For Sefton Ture X has come a symbol of increased authoritarian policies imposed by governments in the present global environment - whether well intended as in the Covid lockdowns, or otherwise, the synergistic effects of which can only ever be observed in hindsight.
Five of the works in the show are of the thick paint skin works we more usually associate with Sefton's oeuvre. These were the only works, mid-creation, that Sefton was able to rescue from the flood. The paint skins, carefully layered up and manipulated, preserve the cast impressions of corrugated iron and tread plates. As with Sefton's older work, these sculptural paintings are a monument to the contribution of Pasifika migrant labour in New Zealand.
In the 1960s, the factories of Aotearoa became the new island plantations. The "Industrial Camouflage" of the exhibition title refers to the forms and primary colours of industrial signage manifest as harsh, contrasting bands in the paintings, minutely recreating patterns of peeling paint and rust, punning on colour field painting and abstract expressionism.

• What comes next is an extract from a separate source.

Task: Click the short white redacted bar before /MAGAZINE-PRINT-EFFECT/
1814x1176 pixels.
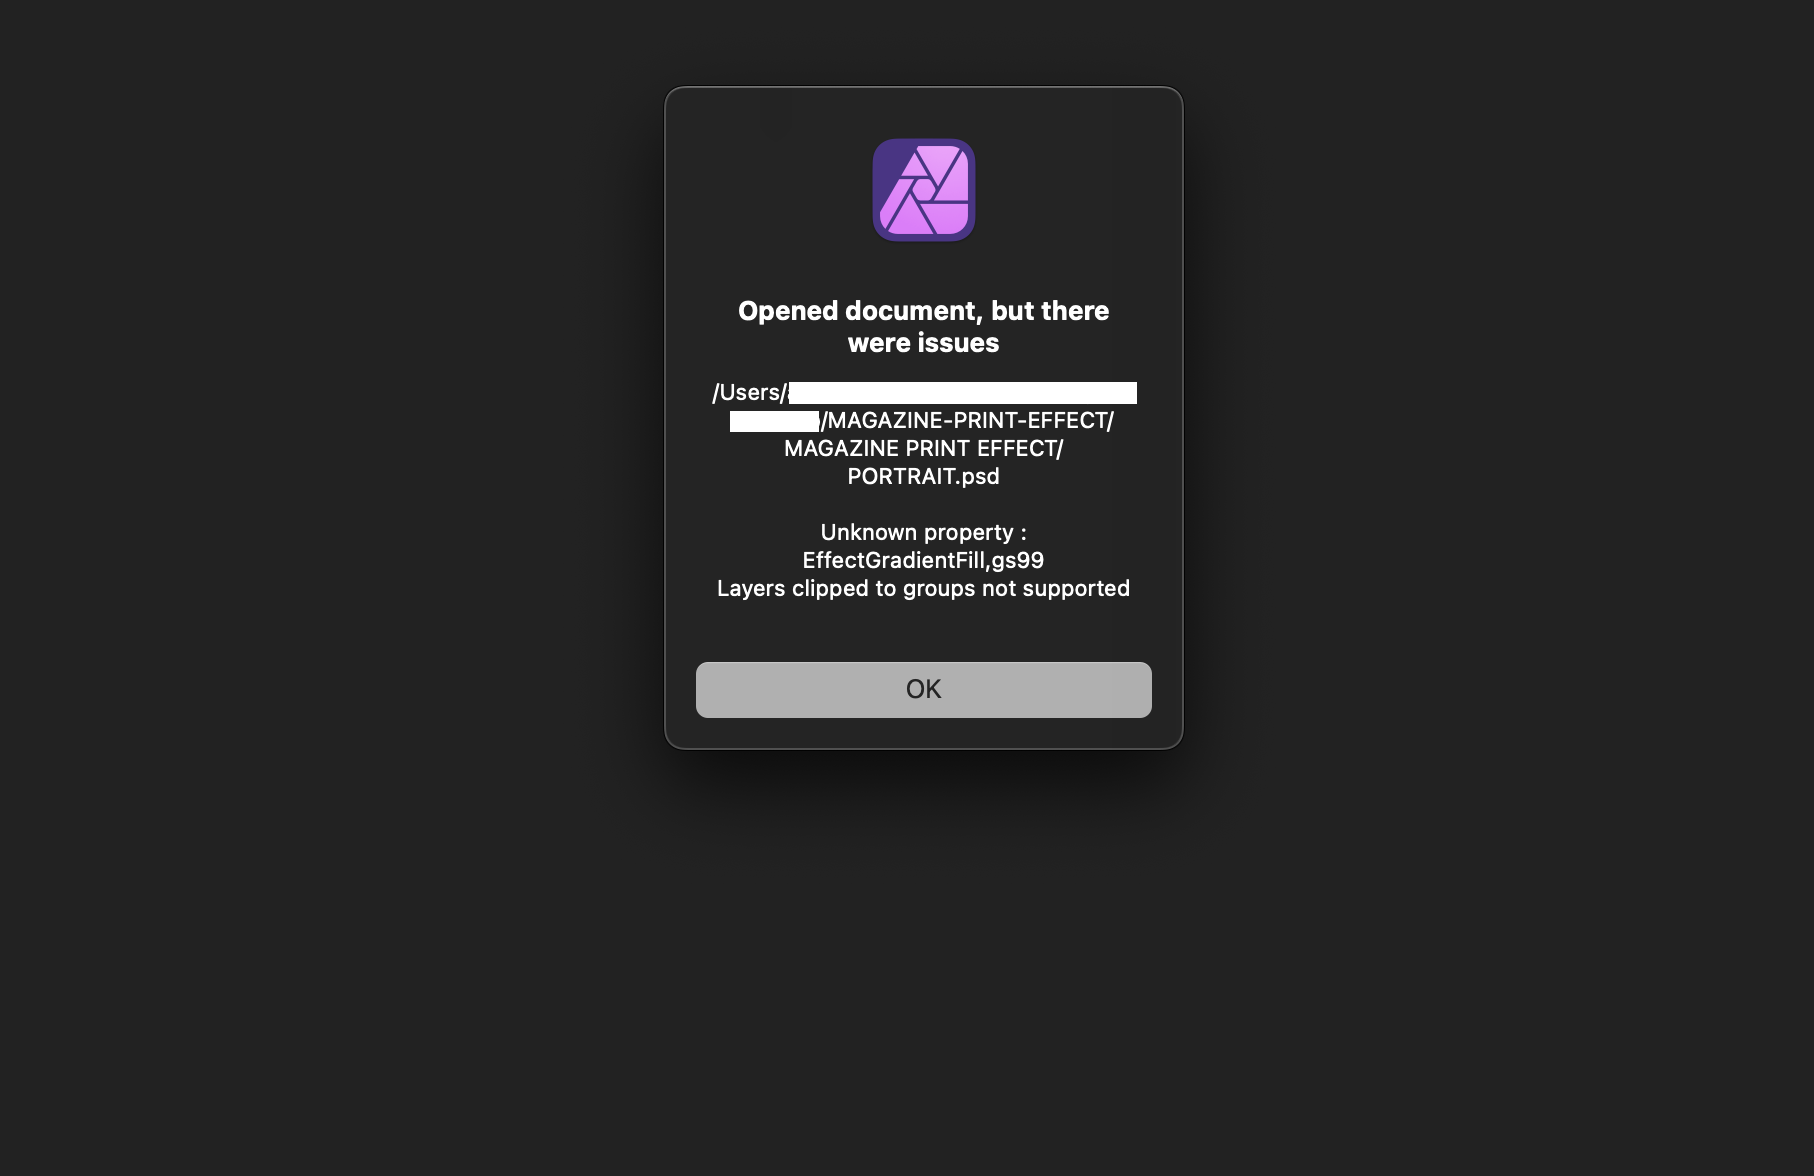Action: pos(774,421)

An analogy can be found in Roy Lichtenstein's punning, comic strip-style depiction of a gestural brushstroke of paint. Sefton's industrial tapa also allude to the economic siren song of these industries, luring Pasifika migrants across the sea with the promise of money, material and educational opportunity.
What is being camouflaged in this equation is the cultural breakdown under the social pressures of Western capitalism, the breakdown of family with parents working multiple jobs and shifts at all hours to pay the bills, school truancy, and young Pasifika men seduced by the flashy trappings of the gangsta lifestyle.

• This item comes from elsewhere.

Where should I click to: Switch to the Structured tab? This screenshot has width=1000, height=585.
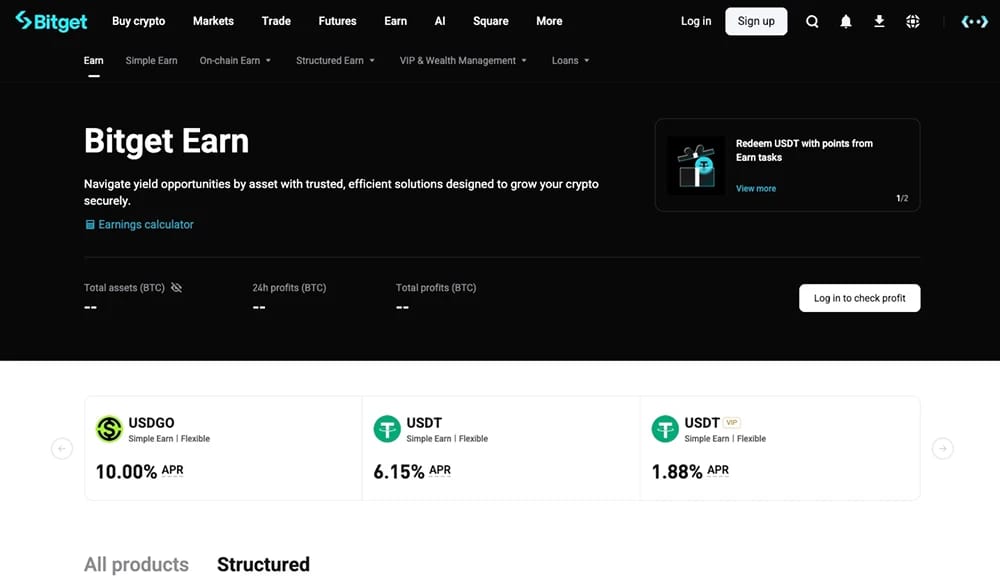pos(263,565)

Two of the works specifically refer to the little-discussed impact of Covid restrictions on working class Pasifika, operating hand to mouth, not always able to access government support processes, out of work because of business closures, and the resulting atmosphere of despair, sometimes leading to self-harm.
These works allude to this dark emotional abyss not through paint, but by the absence of light in the holes that pierce the paintings, casting a darker shadow on the dark paint beneath, a spiritual darkness.
A similar mediation on anxiety and despair suffuses and pervades all the work in this exhibition, the weathering of all kinds of disasters. This is a cenotaph to those who survive and those who don't. It's raw, powerful and brave.